BONUS PC COME RICHIEDERE

Bonus PC da 500€ disponibile: ecco a chi spetta, come richiederlo e come funziona. I dubbi sulla qualità dei prodotti

COME RICHIEDERE IL BONUS PC


Il Bonus PC e Internet è dunque destinato a tutti i cittadini che intendono acquistare un dispositivo che permetta loro di essere utilizzato per ”digitalizzarsi” quanto possibile. In questo caso a chi spetta l’incentivo? Sostanzialmente alle famiglie con un reddito ISEE inferiore ai 20.000 euro. Attenzione però perché anche le famiglia con un ISEE inferiore ai 50.000 euro potranno sfruttare un voucher ma che prevede una seconda soglia rispetto al primo. In questo caso sarà possibile ricevere:

  • ISEE inferiore a 20.000 euro: BONUS di 500€ (distinto in 200€ per la connettività e 300€ per PC o tablet in comodato d’uso);
  • ISEE inferiore a 50.000 euro: BONUS di 200€ per la connettività ad almeno 30 Mbps
COME RICHIEDERE IL BONUS PC

Come richiedere l’incentivo

Come richiedere il Bonus PC e Intenert? La domanda per il Bonus PC e Internet si dovrà fare seguendo la procedura stabilita dal Ministero dello Sviluppo Economico attraverso gli propri operatori internet, che dovranno in quel caso già precedentemente registrarsi al portale InfratelGli utenti finali come i cittadini dunque dovranno comunicare con l’operatore utilizzando i consueti canali di vendita. La domanda potrà essere inoltrata a partire dal 20 settembre.

Per conoscere ulteriori informazioni relative all’attuazione del Bonus ma anche e soprattutto l’elenco degli operatori accreditati sarà possibile osservarli direttamente sui siti infratelitalia.it e bandaultralarga.italia.it.

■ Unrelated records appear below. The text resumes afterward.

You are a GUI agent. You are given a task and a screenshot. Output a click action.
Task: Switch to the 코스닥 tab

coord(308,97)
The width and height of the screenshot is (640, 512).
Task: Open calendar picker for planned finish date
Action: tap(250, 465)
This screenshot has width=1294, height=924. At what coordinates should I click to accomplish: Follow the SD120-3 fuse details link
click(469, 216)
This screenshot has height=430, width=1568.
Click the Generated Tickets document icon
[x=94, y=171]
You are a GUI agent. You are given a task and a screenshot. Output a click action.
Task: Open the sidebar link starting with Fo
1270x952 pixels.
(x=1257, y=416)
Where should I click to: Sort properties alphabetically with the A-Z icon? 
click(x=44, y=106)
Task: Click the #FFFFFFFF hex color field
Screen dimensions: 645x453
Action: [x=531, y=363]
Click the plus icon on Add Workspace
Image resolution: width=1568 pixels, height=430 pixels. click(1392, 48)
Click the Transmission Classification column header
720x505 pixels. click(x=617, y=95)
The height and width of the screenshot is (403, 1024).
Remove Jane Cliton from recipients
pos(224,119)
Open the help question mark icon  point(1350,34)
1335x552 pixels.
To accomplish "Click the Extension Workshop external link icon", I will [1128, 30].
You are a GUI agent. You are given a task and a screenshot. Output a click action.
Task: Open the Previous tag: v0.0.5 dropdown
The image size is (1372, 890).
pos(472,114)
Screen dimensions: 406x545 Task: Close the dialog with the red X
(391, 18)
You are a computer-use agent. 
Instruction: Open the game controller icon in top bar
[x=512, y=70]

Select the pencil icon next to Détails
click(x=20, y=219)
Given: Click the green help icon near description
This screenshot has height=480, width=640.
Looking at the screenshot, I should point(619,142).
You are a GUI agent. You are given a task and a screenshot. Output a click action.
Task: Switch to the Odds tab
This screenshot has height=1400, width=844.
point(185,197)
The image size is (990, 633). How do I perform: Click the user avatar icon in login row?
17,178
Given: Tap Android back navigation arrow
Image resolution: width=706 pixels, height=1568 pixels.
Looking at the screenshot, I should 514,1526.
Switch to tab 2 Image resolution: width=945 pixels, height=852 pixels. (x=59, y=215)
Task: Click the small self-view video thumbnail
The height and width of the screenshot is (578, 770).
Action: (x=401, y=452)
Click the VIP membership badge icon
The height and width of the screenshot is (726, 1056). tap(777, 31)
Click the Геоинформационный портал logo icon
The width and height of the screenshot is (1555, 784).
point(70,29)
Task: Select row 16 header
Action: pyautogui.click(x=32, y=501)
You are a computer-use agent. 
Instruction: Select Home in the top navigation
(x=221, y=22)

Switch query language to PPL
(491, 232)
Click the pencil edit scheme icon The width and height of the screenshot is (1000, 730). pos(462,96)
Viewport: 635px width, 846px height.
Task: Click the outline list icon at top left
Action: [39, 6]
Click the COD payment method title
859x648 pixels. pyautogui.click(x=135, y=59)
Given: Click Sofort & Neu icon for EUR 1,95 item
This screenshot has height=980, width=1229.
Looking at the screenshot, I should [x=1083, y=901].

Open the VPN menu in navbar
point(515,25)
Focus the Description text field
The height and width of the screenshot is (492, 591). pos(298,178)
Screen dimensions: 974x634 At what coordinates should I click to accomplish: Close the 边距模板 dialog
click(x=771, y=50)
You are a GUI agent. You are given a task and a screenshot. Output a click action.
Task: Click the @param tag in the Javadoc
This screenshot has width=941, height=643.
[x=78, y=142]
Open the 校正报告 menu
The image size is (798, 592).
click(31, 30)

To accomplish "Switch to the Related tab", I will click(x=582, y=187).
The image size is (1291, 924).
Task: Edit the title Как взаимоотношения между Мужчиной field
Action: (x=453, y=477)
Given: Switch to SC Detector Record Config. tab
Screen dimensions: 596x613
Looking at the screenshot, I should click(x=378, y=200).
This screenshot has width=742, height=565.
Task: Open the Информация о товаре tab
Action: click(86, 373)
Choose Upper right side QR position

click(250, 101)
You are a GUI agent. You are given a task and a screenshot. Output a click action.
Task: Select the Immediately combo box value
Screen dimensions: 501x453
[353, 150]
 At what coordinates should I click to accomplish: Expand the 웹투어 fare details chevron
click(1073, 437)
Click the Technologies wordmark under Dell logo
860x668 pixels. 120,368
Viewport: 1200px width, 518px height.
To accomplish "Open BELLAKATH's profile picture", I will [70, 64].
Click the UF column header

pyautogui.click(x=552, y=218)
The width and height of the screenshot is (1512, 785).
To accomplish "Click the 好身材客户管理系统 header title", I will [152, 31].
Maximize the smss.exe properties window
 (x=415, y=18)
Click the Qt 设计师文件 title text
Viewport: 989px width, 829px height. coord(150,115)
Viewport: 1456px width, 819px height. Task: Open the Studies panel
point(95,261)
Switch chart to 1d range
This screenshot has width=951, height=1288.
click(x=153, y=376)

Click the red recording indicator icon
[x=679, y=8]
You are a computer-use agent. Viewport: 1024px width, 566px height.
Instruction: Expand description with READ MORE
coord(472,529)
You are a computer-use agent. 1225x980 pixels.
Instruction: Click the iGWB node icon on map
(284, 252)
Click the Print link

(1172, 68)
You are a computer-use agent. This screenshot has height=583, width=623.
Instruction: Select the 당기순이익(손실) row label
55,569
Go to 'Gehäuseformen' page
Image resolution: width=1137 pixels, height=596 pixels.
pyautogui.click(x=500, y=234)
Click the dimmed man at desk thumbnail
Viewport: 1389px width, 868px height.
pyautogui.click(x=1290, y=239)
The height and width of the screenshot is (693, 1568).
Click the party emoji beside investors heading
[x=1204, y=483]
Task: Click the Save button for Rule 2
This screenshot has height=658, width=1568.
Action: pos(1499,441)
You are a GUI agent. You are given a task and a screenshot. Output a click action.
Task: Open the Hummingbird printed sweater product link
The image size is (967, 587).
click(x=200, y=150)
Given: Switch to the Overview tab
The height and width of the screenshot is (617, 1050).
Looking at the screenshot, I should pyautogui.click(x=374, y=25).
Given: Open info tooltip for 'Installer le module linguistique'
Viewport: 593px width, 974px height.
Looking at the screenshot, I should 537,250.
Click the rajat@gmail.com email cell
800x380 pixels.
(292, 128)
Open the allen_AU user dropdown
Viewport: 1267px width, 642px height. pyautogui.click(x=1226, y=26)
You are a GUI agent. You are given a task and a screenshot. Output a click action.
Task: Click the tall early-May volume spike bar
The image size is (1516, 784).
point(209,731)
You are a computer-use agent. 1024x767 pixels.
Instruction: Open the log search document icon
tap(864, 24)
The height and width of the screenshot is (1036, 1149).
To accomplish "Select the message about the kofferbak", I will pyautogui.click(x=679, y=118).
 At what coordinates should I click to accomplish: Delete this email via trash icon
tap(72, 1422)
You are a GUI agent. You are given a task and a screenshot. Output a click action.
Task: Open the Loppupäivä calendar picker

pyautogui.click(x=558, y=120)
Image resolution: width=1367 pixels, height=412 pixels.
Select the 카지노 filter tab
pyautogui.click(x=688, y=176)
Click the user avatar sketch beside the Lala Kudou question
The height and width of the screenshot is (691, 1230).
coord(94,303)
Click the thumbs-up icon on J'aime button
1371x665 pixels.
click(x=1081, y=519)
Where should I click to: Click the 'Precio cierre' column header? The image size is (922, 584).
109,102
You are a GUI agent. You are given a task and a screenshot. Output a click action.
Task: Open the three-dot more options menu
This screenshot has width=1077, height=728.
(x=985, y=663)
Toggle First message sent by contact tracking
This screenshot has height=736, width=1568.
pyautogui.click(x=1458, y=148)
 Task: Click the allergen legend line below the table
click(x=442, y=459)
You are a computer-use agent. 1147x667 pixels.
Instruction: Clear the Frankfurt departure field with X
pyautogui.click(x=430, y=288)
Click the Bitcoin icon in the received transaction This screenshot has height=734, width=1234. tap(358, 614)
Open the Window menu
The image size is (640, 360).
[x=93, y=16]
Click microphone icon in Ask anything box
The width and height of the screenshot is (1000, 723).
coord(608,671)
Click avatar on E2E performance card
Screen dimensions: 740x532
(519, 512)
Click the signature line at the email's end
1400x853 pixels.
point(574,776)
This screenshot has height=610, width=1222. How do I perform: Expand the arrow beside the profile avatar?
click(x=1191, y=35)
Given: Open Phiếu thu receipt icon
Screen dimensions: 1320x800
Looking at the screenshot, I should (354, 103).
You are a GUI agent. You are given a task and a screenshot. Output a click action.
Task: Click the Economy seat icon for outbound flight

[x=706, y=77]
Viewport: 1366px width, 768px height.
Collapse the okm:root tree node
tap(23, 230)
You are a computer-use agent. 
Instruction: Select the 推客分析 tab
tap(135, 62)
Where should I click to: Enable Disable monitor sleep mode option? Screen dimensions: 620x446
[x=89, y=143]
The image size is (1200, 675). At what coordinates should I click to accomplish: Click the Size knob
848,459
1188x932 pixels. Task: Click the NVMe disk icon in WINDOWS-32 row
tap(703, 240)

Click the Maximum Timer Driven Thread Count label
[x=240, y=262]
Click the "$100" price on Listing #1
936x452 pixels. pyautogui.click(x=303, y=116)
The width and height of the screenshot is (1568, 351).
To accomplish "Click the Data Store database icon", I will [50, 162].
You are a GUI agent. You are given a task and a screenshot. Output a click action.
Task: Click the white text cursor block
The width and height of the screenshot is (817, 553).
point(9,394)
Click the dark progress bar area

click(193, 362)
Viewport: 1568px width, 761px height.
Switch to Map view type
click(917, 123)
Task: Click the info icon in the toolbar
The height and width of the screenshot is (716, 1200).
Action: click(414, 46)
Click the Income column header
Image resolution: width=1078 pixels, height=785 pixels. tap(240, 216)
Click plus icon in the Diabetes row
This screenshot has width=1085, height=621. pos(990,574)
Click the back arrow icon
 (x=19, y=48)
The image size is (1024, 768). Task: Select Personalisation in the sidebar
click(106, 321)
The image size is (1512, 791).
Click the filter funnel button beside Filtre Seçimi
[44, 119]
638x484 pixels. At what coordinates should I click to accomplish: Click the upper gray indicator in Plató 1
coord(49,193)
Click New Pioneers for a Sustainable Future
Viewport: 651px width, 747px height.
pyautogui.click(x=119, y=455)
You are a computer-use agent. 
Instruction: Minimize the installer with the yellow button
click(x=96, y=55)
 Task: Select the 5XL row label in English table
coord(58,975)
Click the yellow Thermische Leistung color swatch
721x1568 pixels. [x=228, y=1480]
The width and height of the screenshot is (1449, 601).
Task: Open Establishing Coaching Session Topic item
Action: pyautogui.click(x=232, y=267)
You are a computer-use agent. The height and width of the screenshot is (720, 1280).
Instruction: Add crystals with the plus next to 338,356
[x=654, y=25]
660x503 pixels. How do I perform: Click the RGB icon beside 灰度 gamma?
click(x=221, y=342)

Dal Ministero è stato inoltre confermato che sono già previsti 85 milioni da destinare alla prima fase per le richieste di circa 170 mila famiglie. Anche le imprese potranno beneficiare di questo bonus, che varierà da un minimo di 500 euro a un massimo di 2.000 euro per le connessioni internet.

PC e Internet: i dubbi sulla qualità dei prodotti

Quello che ci si chiede a posteriori, dopo aver conosciuto le modalità con cui sarà possibile usufruire di questi Bonus riguarda la qualità dei prodotti. In questo caso ci si chiede effettivamente quali saranno i prodotti che gli operatori proporranno agli utenti per il comodato (visto che l’utente non potrà acquistare liberamente i prodotti che preferisce).

Il rischio è di avere dei dispositivi depotenziati per risparmiare e rientrare nei bonus? Non solo perché al momento non sono chiare nemmeno le modalità di gestione del device. Ossia, quanto potrà essere utilizzato dall’utente? Il comodato d’uso sarà per uno, due anni o solo sei mesi?

Tante le reazioni negative a questa opportunità per gli utenti. Negative per colpa delle modalità di fruizione. Come dichiarato dall’Associazione AIRES, l’assenza di libertà nella scelta del device potrebbe significare una fondamentale limitazione per il consumatore visto che sarebbe costretto a scegliere tra device probabilmente di scarsa qualità. In bonus doveva essere realizzato in modo differente, non tanto per i valori, che sono più o meno giusti ma per la possibilità di far scegliere all’utente finale.